::: Reading text :::

"Mortgage Market Meltdown: Tens Of Millions Face Eviction -
Massive Housing Crisis Looming!"
by Epic Economist
"Facing a tidal wave of insolvency, the US housing marketing is barely staying afloat. According to a recent report, the Federal Bank and its money printer are coming for the rescue, with one trillion dollars in liquidity to be injected on the US mortgage and real state markets. Even though it may sound encouraging for investors, the effects of this stimulus are likely to turn out badly for the economy, and in the long run, it will only serve as one more needle that will press the US debt bubble to burst and splatter blood all over the economy. That's why today, we are going to discuss about these recent reports and examine what is hidden between the lines of the housing market crash.
Thereby, with missed rental payments and mortgage defaults piling up like never before, in the midst of the looming real estate chaos, the Centers for Disease Control and Prevention (CDC) enacted public health emergency powers to impede landlords across the country from evicting tenants. Likewise, the amount of mortgage bonds the Federal Reserve has been purchasing since March has stacked up to 1 trillion dollars, capturing 30% of the country’s outstanding mortgage bonds.
The winter will be shortly coming and will bring with it many more challenges for the Americans to handle, mostly due to the government decrees to shut down more than 60% of the nation’s businesses and the lockdown mandates, giving them no choice of reinsertion on the job market and now not even willing to continue to assist its citizens with unemployment checks.
That is to say, while the stock market stays resilient through ups and downs, down here, back into Earth's reality, millions of Americans are struggling to pay rent because of the US government’s harsh lockdown tactics, many of which can't afford rent at all, because it has been impossible to make ends meet with all the overwhelming impacts of this multi-faced crisis. Country homeowners and rental tenants are facing a meltdown all across the country and the signs are showing in a number of hard-hit states. The obstruction in the economic activity, as a consequence of a lack of practical measures to manage the health-outbreak-induced shutdowns, had caused the neutering 60% of the US economy and now renters and homeowners nationwide are serious distress.
In short, for the other part of the narrative, what the Fed decided to do now, a strategic timing considering the incoming elections, can backfire later. This supposed act of kindness that just happened to occur in the verge of the presidential election, is probably just a mask to enforce authoritarian measures on legal terms. To further explain, the situation has gotten so extreme on the rental market that there have been a few eviction moratoriums invoked in some states and on the federal level, and the CDC is already using its leveraging emergency powers to avoid the rental crisis to expand even more before the elections.

::: Information :::

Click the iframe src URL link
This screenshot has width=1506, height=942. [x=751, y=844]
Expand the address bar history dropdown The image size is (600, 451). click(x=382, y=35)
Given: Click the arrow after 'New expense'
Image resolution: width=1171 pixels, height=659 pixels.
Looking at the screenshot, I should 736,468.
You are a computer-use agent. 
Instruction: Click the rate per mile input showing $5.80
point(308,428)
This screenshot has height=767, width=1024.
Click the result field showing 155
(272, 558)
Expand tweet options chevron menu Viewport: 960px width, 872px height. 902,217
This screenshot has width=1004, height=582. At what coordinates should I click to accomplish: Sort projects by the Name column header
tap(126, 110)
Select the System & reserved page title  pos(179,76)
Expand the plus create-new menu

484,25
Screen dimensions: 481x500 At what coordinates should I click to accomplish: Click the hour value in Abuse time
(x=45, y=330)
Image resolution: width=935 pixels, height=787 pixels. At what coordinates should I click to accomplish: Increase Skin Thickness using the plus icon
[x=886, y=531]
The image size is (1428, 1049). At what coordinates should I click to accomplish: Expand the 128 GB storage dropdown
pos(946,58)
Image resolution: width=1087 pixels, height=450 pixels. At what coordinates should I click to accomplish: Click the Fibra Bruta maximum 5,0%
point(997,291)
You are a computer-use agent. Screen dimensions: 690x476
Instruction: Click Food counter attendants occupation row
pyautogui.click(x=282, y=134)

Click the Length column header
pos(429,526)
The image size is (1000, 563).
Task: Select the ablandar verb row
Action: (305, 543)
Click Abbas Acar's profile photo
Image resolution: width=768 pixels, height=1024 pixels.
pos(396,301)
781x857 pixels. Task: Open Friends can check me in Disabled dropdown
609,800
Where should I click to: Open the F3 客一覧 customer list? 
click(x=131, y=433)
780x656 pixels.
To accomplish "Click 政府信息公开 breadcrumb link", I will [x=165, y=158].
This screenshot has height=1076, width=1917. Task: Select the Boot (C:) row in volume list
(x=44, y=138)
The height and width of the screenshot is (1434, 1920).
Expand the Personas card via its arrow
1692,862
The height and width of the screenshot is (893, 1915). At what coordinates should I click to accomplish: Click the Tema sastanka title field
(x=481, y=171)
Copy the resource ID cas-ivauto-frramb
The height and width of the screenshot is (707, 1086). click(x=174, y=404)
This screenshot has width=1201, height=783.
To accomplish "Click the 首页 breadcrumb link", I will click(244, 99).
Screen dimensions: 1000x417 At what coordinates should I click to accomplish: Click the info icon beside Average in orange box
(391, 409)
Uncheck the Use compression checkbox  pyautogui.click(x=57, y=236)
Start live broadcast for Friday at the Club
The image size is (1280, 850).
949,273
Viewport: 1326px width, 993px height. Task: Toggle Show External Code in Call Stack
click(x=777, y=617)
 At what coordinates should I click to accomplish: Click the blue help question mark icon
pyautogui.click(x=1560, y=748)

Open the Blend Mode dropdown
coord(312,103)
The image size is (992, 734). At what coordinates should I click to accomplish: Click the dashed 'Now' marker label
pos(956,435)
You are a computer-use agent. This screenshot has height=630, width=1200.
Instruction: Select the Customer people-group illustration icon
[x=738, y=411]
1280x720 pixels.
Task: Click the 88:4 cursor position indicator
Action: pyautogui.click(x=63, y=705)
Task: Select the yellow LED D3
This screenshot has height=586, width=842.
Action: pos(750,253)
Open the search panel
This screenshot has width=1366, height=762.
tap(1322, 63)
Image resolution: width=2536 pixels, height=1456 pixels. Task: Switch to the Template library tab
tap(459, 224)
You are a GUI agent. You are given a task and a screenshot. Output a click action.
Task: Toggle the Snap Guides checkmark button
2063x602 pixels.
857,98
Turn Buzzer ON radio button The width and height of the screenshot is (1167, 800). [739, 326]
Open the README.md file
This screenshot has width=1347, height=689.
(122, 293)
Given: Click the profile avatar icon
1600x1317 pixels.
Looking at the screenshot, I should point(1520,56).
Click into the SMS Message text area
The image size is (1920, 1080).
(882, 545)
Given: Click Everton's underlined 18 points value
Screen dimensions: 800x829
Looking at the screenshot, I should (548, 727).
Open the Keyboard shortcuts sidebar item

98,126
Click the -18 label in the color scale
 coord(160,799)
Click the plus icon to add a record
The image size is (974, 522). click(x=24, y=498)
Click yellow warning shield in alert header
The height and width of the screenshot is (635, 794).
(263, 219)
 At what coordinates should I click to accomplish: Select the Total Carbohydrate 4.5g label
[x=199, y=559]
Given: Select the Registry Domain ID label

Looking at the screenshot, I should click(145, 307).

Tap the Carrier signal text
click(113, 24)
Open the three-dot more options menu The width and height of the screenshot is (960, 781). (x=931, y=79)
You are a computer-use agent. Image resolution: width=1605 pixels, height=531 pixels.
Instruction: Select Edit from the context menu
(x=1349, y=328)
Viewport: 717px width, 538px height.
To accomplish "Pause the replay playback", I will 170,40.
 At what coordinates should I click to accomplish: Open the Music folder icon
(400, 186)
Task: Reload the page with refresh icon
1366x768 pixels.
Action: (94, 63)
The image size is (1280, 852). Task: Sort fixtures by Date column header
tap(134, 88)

:::

Problem requirements ->
Please explain, in one to three sentences, why the housing crisis text says the coming winter will bring Americans many more challenges.

Your response ->
The text says this is mostly due to government decrees that shut down more than 60% of the nation's businesses and to the lockdown mandates. These leave people no way back into the job market, and the government is now not even willing to keep assisting them with unemployment checks.